Step 2. CLOV will construct a network of sorts based on use of the Clover Assistant.  A primary care physician that uses the CA will be considered part of CLOV’s Direct Contracting Entity, Clover Health Associates, a New Jersey Internal Medicine practice. (Note: In the earning’s release, CLOV called the DCE entity Clover Health Partners but we can find no practice by that name in the NPPES database.) What other contractual obligations there would be is not clear.

Step 3. Fee-for-Service beneficiaries served by the practices that use the Clover Assistant would enroll in the direct contracting program or be assigned by CMS. The Direct Contracting description provided by CMS suggests beneficiaries enrolled with a New Entrant DCE would primarily do so voluntarily. CLOV indicated in the presentations covering the program, that participants would be identified through claims which may be possible but clearly not the primary mode as far as CMS is concerned.

Step 4. Somehow, CLOV would manage the risk associated with caring for Medicare enrollees on a capitated basis. How they do so would depend on exactly what primary care physicians expect or agree to as part of being in CLOV’s “network.” Given the rather loose arrangement with Primary Care Providers described by CLOV, it is difficult to understand who will get paid what and when. More concerning, of course, is CLOV’s already demonstrated inability to manage the risk they have now. MLR for 4Q 2020 was an eye-popping 109%.

If you have any greater insight into how the CLOV Direct Contracting program will work, by all means share.
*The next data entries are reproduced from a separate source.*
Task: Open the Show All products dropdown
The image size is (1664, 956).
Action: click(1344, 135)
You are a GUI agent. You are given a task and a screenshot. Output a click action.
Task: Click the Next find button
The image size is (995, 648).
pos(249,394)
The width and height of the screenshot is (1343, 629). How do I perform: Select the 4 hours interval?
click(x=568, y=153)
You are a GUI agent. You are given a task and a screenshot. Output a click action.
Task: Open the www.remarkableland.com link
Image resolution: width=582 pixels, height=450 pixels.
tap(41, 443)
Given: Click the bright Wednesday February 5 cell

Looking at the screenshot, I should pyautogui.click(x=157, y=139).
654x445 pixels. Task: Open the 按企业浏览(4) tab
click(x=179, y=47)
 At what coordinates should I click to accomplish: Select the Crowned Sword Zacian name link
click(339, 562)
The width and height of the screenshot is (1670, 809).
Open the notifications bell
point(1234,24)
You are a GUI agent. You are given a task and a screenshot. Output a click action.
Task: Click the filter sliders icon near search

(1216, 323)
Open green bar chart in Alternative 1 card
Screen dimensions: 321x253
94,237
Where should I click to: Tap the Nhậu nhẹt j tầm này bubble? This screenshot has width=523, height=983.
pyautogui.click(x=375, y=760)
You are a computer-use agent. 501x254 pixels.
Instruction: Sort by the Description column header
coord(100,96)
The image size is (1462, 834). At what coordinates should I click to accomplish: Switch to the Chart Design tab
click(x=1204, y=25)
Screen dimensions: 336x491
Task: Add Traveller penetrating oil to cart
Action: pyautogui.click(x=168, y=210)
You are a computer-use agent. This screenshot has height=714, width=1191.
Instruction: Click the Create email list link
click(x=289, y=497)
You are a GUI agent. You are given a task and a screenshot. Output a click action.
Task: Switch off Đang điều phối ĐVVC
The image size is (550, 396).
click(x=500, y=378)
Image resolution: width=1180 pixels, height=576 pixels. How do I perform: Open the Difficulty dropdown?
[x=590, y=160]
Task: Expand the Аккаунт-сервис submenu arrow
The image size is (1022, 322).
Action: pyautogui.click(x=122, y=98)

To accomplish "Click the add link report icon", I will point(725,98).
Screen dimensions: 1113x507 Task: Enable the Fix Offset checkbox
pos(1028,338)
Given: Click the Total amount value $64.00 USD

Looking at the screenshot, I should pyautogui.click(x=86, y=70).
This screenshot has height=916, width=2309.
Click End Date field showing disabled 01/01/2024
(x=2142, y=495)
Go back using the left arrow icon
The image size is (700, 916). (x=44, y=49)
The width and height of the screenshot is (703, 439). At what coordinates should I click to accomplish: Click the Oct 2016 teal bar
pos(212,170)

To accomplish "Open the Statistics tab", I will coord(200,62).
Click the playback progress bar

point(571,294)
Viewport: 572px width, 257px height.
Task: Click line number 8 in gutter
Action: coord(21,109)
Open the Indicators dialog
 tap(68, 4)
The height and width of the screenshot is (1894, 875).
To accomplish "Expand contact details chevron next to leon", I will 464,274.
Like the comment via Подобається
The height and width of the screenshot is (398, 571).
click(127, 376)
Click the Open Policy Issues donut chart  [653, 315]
There are other strange turns in the story of CLOV. Descriptions of the Seek Insurance Services relationship are contradictory and inconsistent with official filings. The related party disclosures are incomplete and require follow-up.

$CLOV | More Problems Than Carter's Got Pills - Slide2

What really matters is that as vaccine administration proliferates, particularly in the northeast and people begin their return to in-person care, the lack of pricing power derived from having a network and the market influence to negotiate prices suggests that CLOV will be in no better position to manage their MLR than they were in 2020.

In fact, things could get worse. New enrollees are often the most expensive in a plan. The explosion in medical costs in 4Q 2020 was prior to the vaccine rollout in New Jersey. As the vaccine proliferates and the disease recedes more care and at higher intensity will be necessary.

$CLOV | More Problems Than Carter's Got Pills - Slide3

Given CLOV’s weak management of their benefit costs, what cash resources the company has could be burned in a few quarters.

Let me know if you have any questions and please share any additional insight. CLOV is one of the stranger stories I have heard over the last few decades, and that is saying something.